For saving up for my New Zealand trip / planning it, things are going pretty good (except tax season might destroy my savings so far, blech). But I have a pretty good general direction of places we want to see.

For my book, I'm still slowly chugging away. I haven't had much structure but I have been writing about 400 words a day (which may seem like not very much but it's an accomplishment for me). Who knows if they are good words but right now I'm just about quantity. Apparently I scheduled a first edit for May, buuuut haha I'm not sure I'll get there.

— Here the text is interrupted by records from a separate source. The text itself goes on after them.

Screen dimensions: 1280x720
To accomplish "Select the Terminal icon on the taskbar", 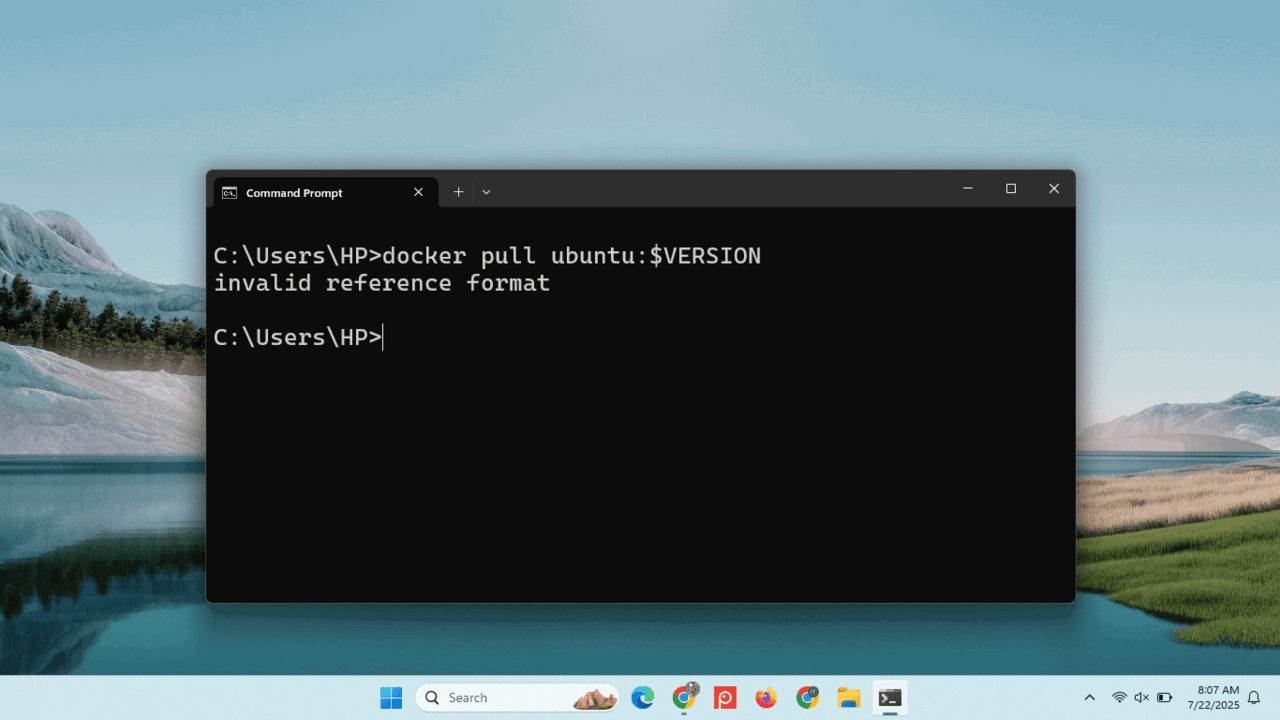I will click(x=890, y=697).
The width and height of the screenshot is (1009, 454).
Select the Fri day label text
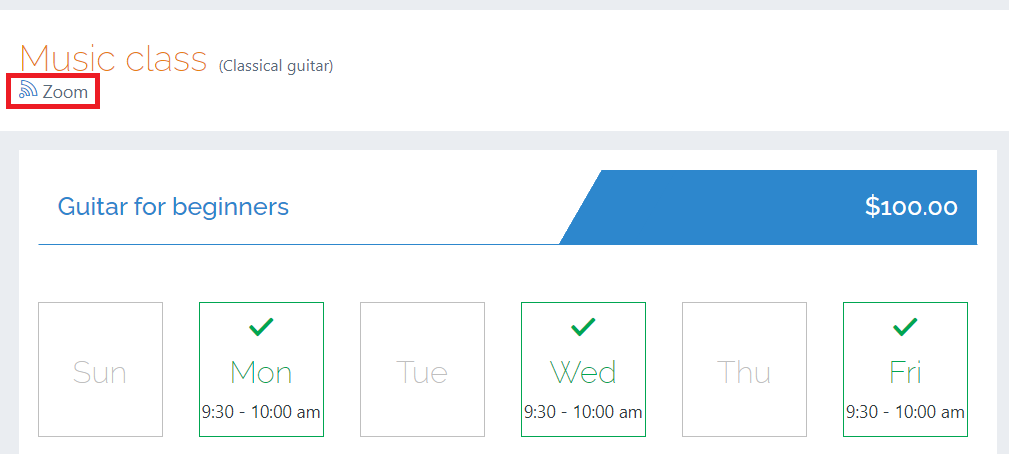[905, 372]
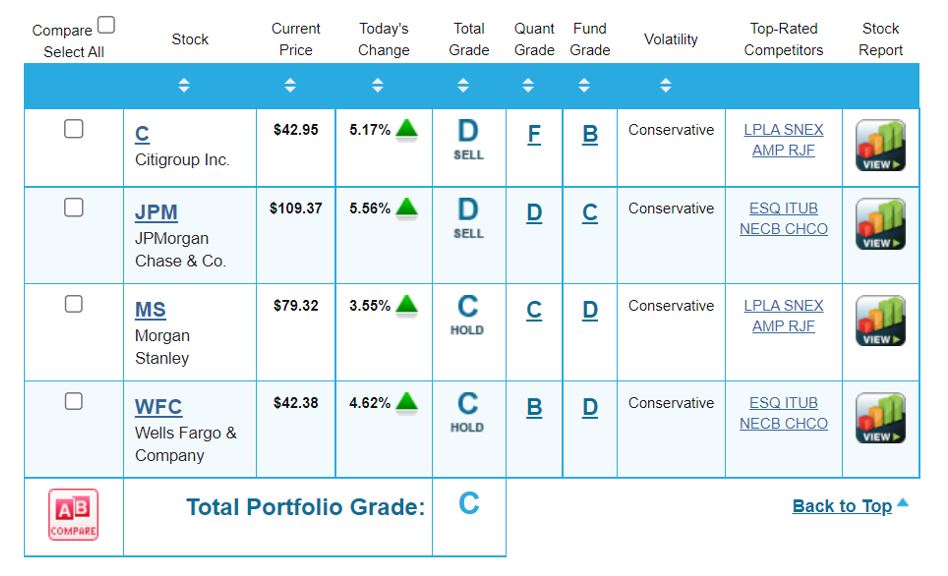Select the Morgan Stanley row checkbox

[x=74, y=304]
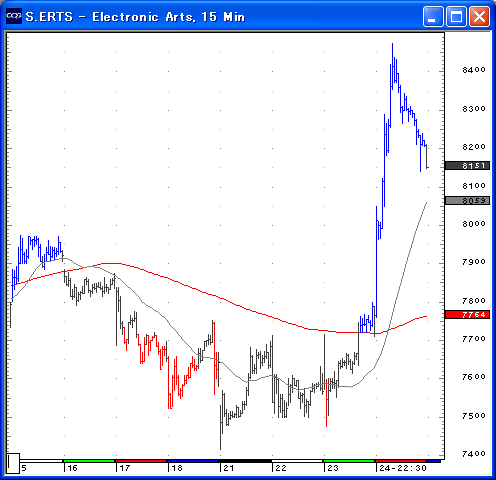Select the red 7764 moving average label
The height and width of the screenshot is (480, 496).
tap(467, 315)
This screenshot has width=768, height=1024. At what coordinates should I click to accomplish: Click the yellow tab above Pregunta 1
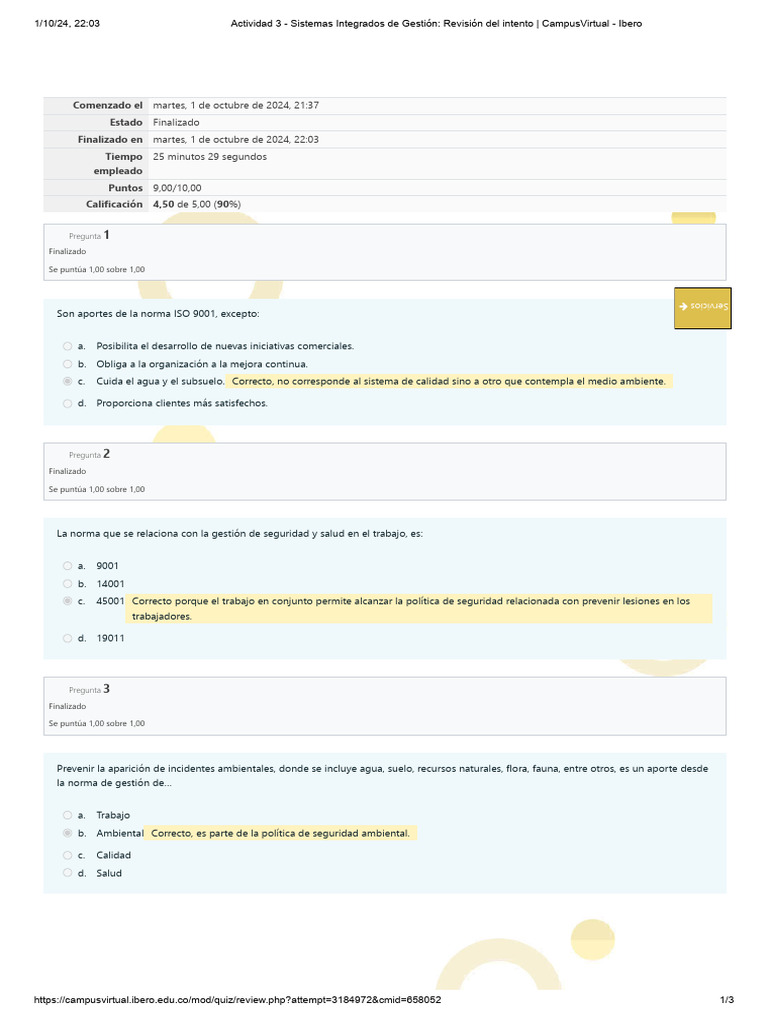click(x=694, y=217)
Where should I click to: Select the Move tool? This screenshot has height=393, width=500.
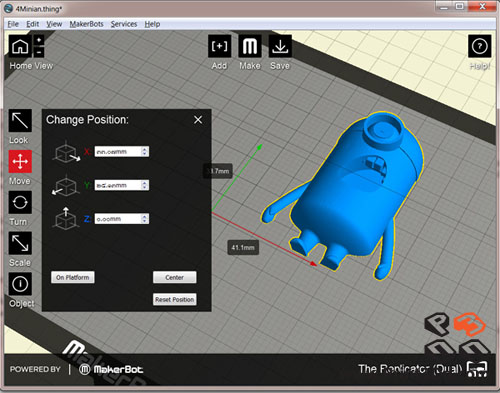[20, 162]
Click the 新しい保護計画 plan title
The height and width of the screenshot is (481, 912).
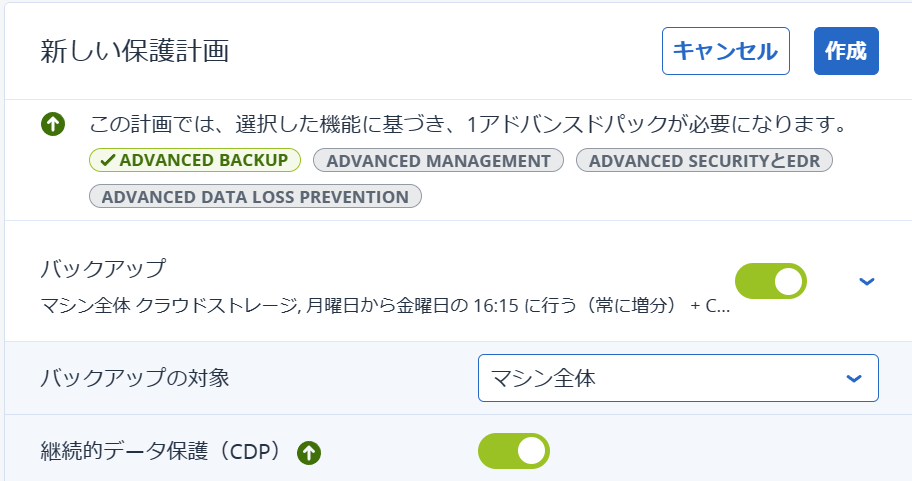pyautogui.click(x=135, y=51)
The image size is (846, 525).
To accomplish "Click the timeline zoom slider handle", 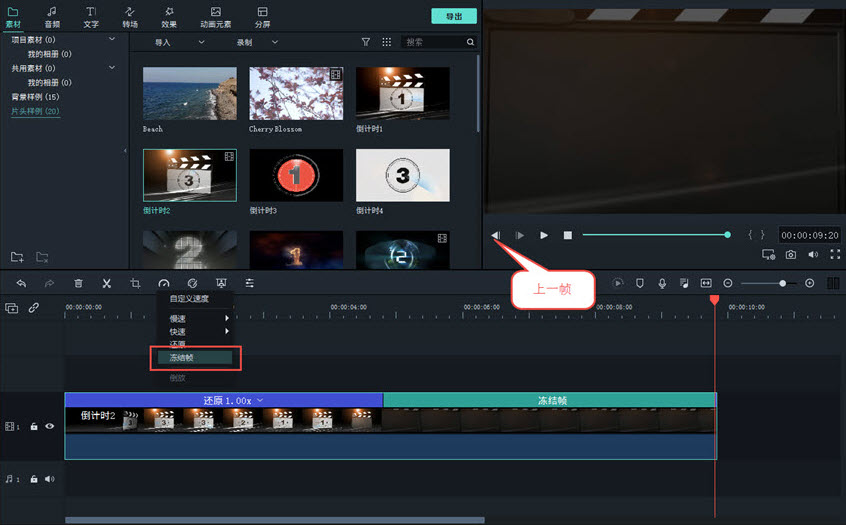I will (782, 284).
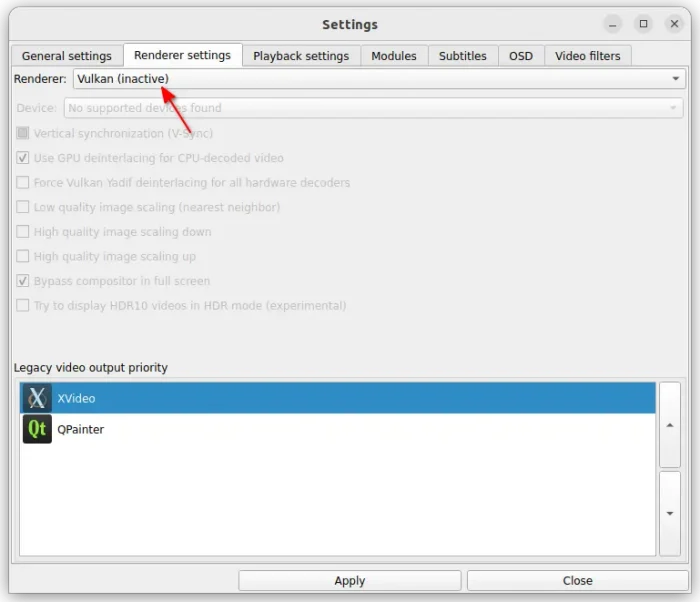The image size is (700, 602).
Task: Open the Renderer dropdown list
Action: (x=379, y=78)
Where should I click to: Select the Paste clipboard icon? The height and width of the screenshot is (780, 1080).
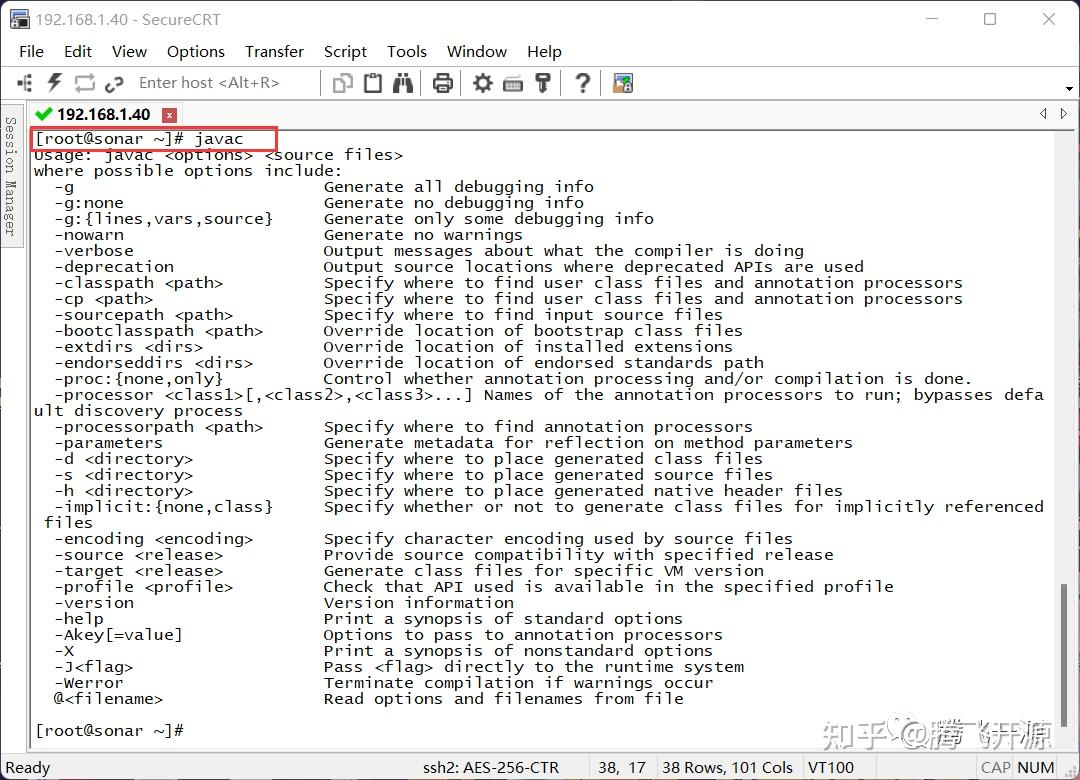372,83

A big March project has been to create my porch garden, and I finally (ie yesterday) got it to a place where I'm happy with it. I have some flowers planted that will attract bees and butterflies and hummingbirds (supposedly), along with onions, cauliflower, brussels sprouts, and kale, as well as some herbs (I was planning on cucumbers and bell peppers as well but I think I'm going to save those for next year). I still want to add a little rug for the space and some string lights and a desk (okay that's more of a pipe dream, I'm pretty sure there's zero room for more furniture). And it's aaalmost warm enough for me to do yoga outside (we get morning sun, so it's pretty chilly still in the afternoon/evening shade).

Another big project has been working with Into The Woods ecological preschool doing volunteer photo and video work for them. I've been hanging out with the kids a lot and it has really been a dream come true to see everything that I'm interested in come together. I'm beyond excited to share with everyone and it just makes my heart so happy!